The transcript provided is garbled and does not reflect intelligible speech, so we are working primarily from the video caption. Based on that caption, @gabynotas1 shared that she started Ozempic after getting lab work done, was evaluated by a physician (Dr. Karen Labanda), and received her first "adaptation dose." She stated plainly that this treatment "must ALWAYS be done under medical supervision."
That framing matters. Too many weight-loss influencers position GLP-1 medications as something you self-source and self-administer without clinical oversight. The creator did not do that here. She documented a supervised intake process, including bloodwork and a physician consultation, before starting semaglutide. That is closer to how this class of drugs is supposed to be used than most of what circulates on this platform.
Does the science back this up?
Yes, the general framing holds up. Semaglutide (the active ingredient in Ozempic) has substantial clinical evidence behind it for weight management, though Ozempic is technically approved for type 2 diabetes, not obesity. That distinction is worth knowing.
The STEP 1 trial (Wilding et al., 2021, New England Journal of Medicine) found that semaglutide 2.4 mg weekly produced an average body weight reduction of 14.9% over 68 weeks in adults with obesity or overweight with a weight-related condition. That is a meaningful clinical result. The SUSTAIN trials established efficacy in type 2 diabetes management. The pre-treatment evaluation the creator describes, including lab panels, aligns with standard clinical protocol. Baseline metabolic panels, thyroid function, and kidney function markers are typically assessed before initiating GLP-1 therapy because the drug class carries contraindications including a personal or family history of medullary thyroid carcinoma.

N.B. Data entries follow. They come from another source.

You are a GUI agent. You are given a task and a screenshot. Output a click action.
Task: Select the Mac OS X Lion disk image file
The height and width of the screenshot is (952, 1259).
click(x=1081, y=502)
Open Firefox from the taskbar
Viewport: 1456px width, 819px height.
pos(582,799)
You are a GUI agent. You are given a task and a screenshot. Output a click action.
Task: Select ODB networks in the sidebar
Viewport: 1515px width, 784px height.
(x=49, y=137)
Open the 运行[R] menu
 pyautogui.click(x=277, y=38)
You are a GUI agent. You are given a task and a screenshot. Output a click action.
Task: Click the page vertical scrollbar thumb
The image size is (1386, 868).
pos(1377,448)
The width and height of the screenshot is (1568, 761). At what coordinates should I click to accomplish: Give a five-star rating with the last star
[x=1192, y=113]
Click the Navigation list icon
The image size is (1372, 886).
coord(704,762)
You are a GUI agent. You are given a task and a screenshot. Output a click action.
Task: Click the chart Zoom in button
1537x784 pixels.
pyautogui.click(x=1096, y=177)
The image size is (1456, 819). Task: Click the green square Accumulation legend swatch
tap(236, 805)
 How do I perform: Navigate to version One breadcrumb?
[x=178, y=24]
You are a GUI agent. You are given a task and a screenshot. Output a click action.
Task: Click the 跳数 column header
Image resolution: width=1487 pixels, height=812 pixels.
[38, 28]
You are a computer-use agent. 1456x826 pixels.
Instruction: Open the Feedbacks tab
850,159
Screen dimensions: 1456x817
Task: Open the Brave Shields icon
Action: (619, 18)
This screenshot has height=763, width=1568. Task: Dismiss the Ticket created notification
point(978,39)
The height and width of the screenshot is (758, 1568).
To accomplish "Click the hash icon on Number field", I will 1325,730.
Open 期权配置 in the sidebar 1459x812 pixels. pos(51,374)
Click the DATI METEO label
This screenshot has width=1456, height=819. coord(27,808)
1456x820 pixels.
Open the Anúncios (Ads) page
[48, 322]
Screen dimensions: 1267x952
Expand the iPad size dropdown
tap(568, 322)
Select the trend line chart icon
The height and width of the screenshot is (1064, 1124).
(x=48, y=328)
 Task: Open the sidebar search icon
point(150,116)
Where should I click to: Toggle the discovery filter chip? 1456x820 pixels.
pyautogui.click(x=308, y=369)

What did they get wrong (or right)?
Credit where it is due: the emphasis on physician evaluation and supervised dosing is accurate and responsible. The "adaptation dose" language also checks out. Starting patients on a lower dose (0.25 mg weekly for semaglutide) before titrating up is standard practice designed to reduce gastrointestinal side effects like nausea and vomiting.
However, one framing issue is worth flagging. The caption describes Ozempic as "a medication that helps with weight loss." That is not wrong in practice, but Ozempic (semaglutide 0.5 mg or 1 mg or 2 mg) is FDA-approved for glycemic control in type 2 diabetes. Wegovy (semaglutide 2.4 mg) is the formulation approved specifically for chronic weight management. Prescribing Ozempic off-label for weight loss is common and legal, but calling it a weight-loss drug without that nuance contributes to confusion that has driven shortages affecting people with type 2 diabetes. A minor point, but worth naming.
What should you actually know?
Semaglutide is not a quick fix, and the research is clear that discontinuation leads to weight regain. Davies et al. (2023, Diabetes, Obesity and Metabolism) found that patients regained approximately two-thirds of their lost weight within a year of stopping the drug. That is not a reason to avoid it, but it is a reason to understand what you are committing to.
Side effects are real and sometimes serious. The most common are gastrointestinal: nausea, vomiting, diarrhea, and constipation. The FDA has also flagged a possible association with gastroparesis. The boxed warning about thyroid C-cell tumors, observed in rodent studies, is another reason the pre-treatment evaluation the creator described matters. Pancreatitis is a rare but documented risk. None of this makes semaglutide dangerous when used appropriately under supervision. It does make the "always under medical supervision" message the creator led with genuinely important, not just a legal disclaimer.
Bottom line
This video does more right than wrong. Starting with lab work, getting a physician evaluation, and beginning at an adaptation dose reflects responsible GLP-1 initiation. The creator is not selling anything dubious here. The main gap is the Ozempic versus Wegovy distinction, which matters for accuracy even if it does not change the clinical picture much for the individual patient. Influencers who document supervised medical processes are doing something more useful than most weight-loss content on this platform.